ACTIVITY A ▸
What does the housing survey text below say on each of these points?
(i) Which markets slowed the most of the fifty in the survey?
(ii) In which quarters of this year are land impairment charges expected for builders?
(iii) What is the headline given for Denver, CO?
ACTIVITY B ▸
How would you render this sentence from the housing survey text below in Spanish: "Every one of the twenty largest real estate markets slowed."

TEXT SECTION ▸
........
Dallas, Orlando, Southern California and Las Vegas slowed the most of the fifty nationwide markets in the survey. Every one of the twenty largest real estate markets slowed.

Builders, as predicted in this survey in prior months, are in a state of desperation, with land impairment charges in the cards for builders in the third and fourth quarters of this year. CSFB believes that stocks of builders may be attractive at that time, but only if the economy pulls out of the doldrums.

Here are some headline takeaways from several large markets followed in the survey:

Atlanta,GA:"No stability following tax credit expiration".
Austin, Tx: "Traffic continues to slip. Buyers anxious over the economy."
Charlotte, NC:"Weakness continues. Traffic takes another step lower."
Chicago,IL:"Where are the buyers, on tax credit vacation?"
Dallas,TX:"Traffic falls off a cliff."
Denver,CO: "No more rebates, no more buyers."
Jacksonville, FL:"Traffic falls on further economic concerns."
Las Vegas, NV:"Buyers lack confidence."
Los Angeles, CA:"State tax credit has little impact."
Miami, FL:"Weak entry level demand, Appraisals low."
Minneapolis, MN:"No first time buyers left."
New York Metro:"There is no confidence, no tax credit, no money, no jobs."
Orlando, FL:"Worse than expected traffic in June."
Phoenix, AZ:"Price does not meet income." Another bubble is apparent, from investors.
Seattle, WA:"Many agents have had contracts fail even after buyer was pre-approved."
Tampa, FL:"Prices show signs of cracking as demand continues to slip."
Washington, D.C.Metro:"Traffic continues to weaken as buyers lack motivation."

A few areas, such as Ft, Meyers, FL, are experiencing an uptick as investors buy property at a fraction of the price point a few months ago.
........
SOURCE INFORMATION ▸
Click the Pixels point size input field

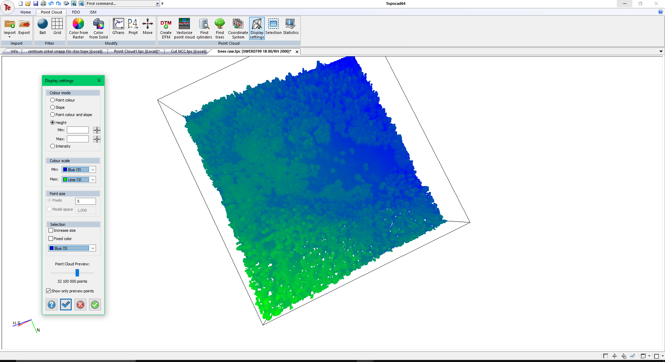click(85, 201)
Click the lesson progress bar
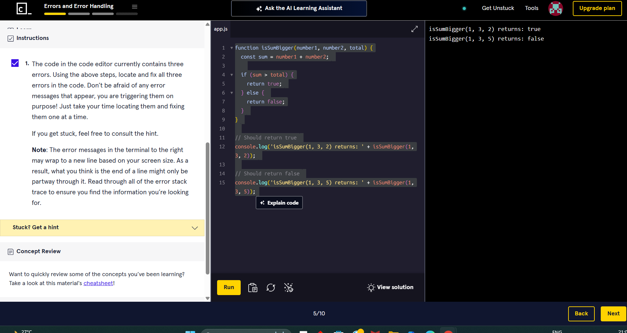The image size is (627, 333). click(91, 14)
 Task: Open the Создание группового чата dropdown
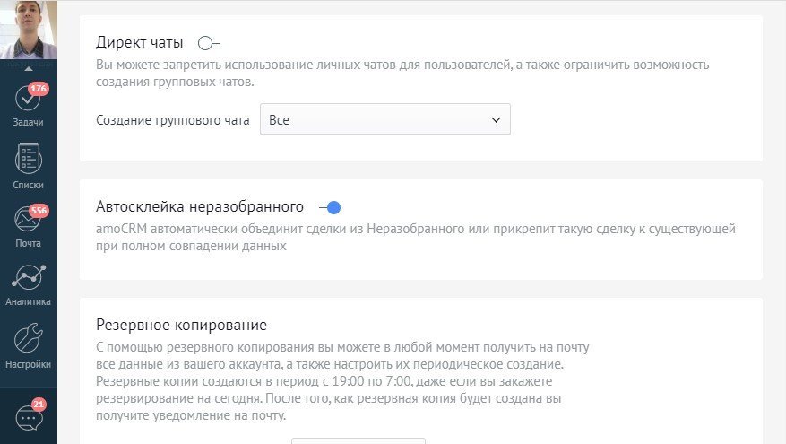pos(385,119)
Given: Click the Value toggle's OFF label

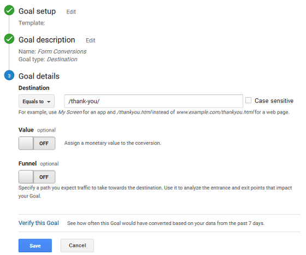Looking at the screenshot, I should 44,144.
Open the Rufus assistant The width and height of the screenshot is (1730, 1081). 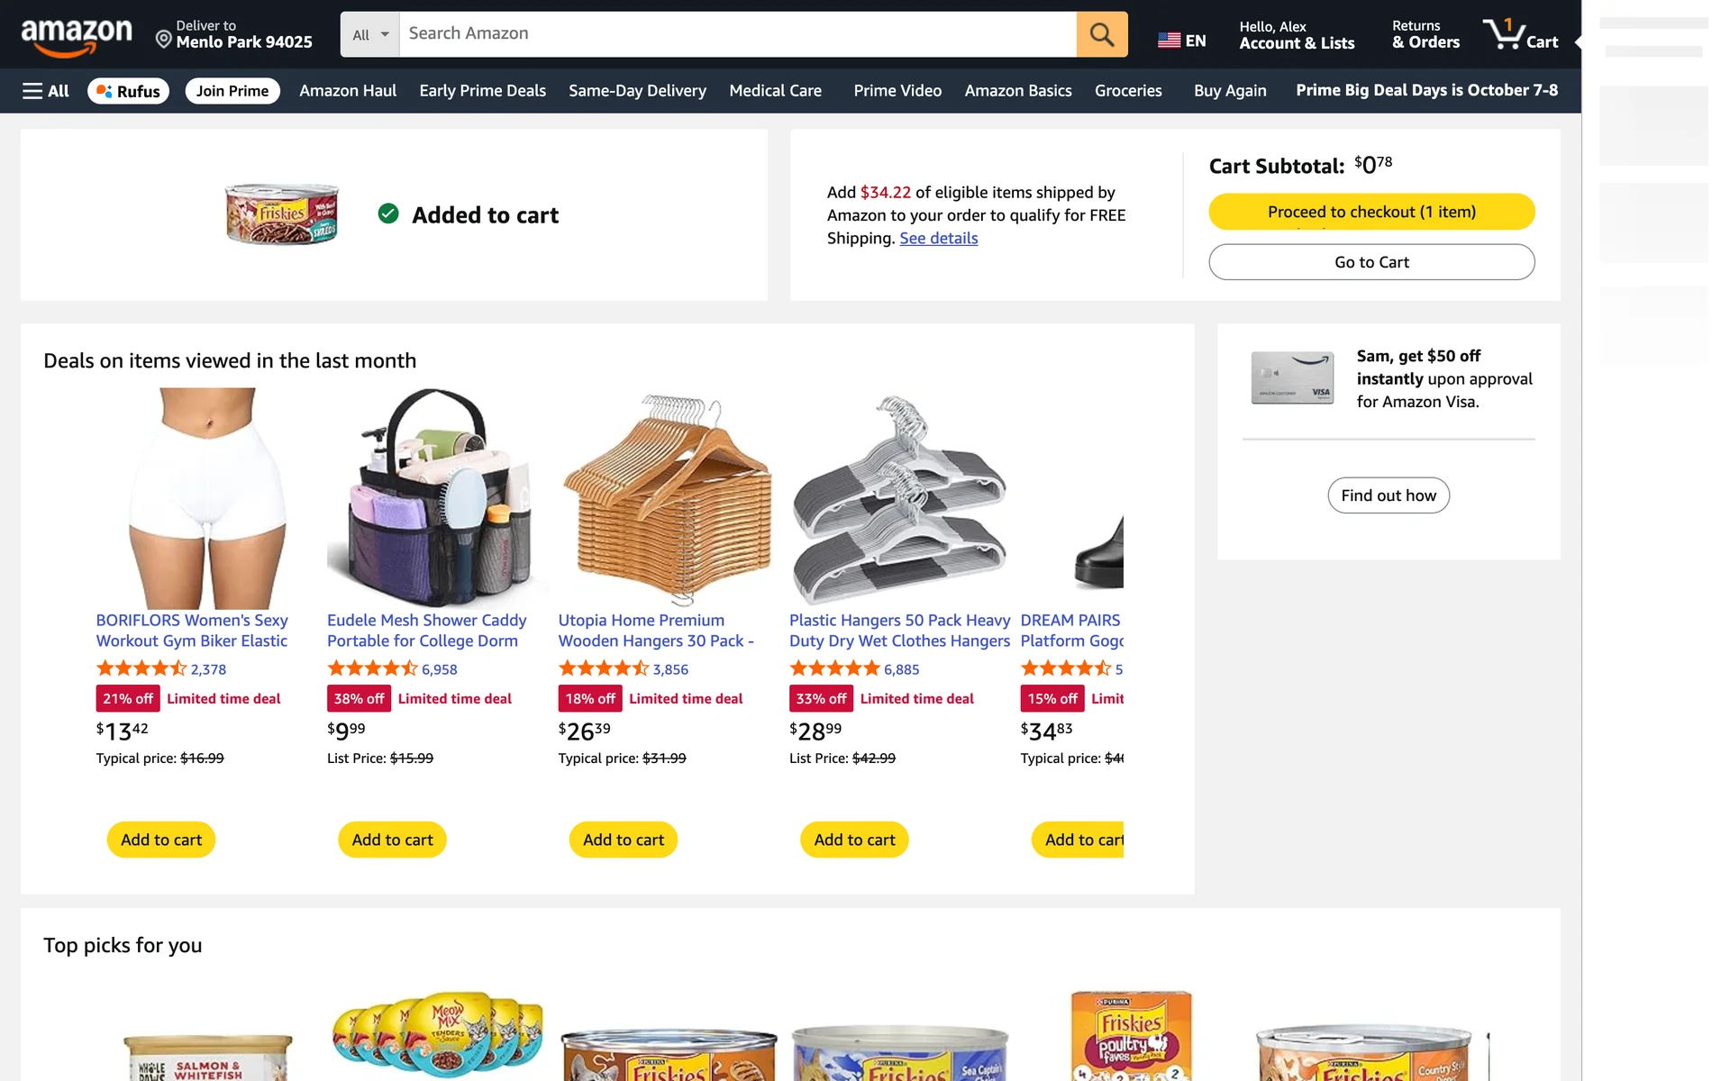(128, 91)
........
TASK RESPONSE A ▸
(i) Dallas, Orlando, Southern California and Las Vegas
(ii) The third and fourth quarters
(iii) "No more rebates, no more buyers."

TASK RESPONSE B ▸
Cada uno de los veinte mercados inmobiliarios más grandes se desaceleró.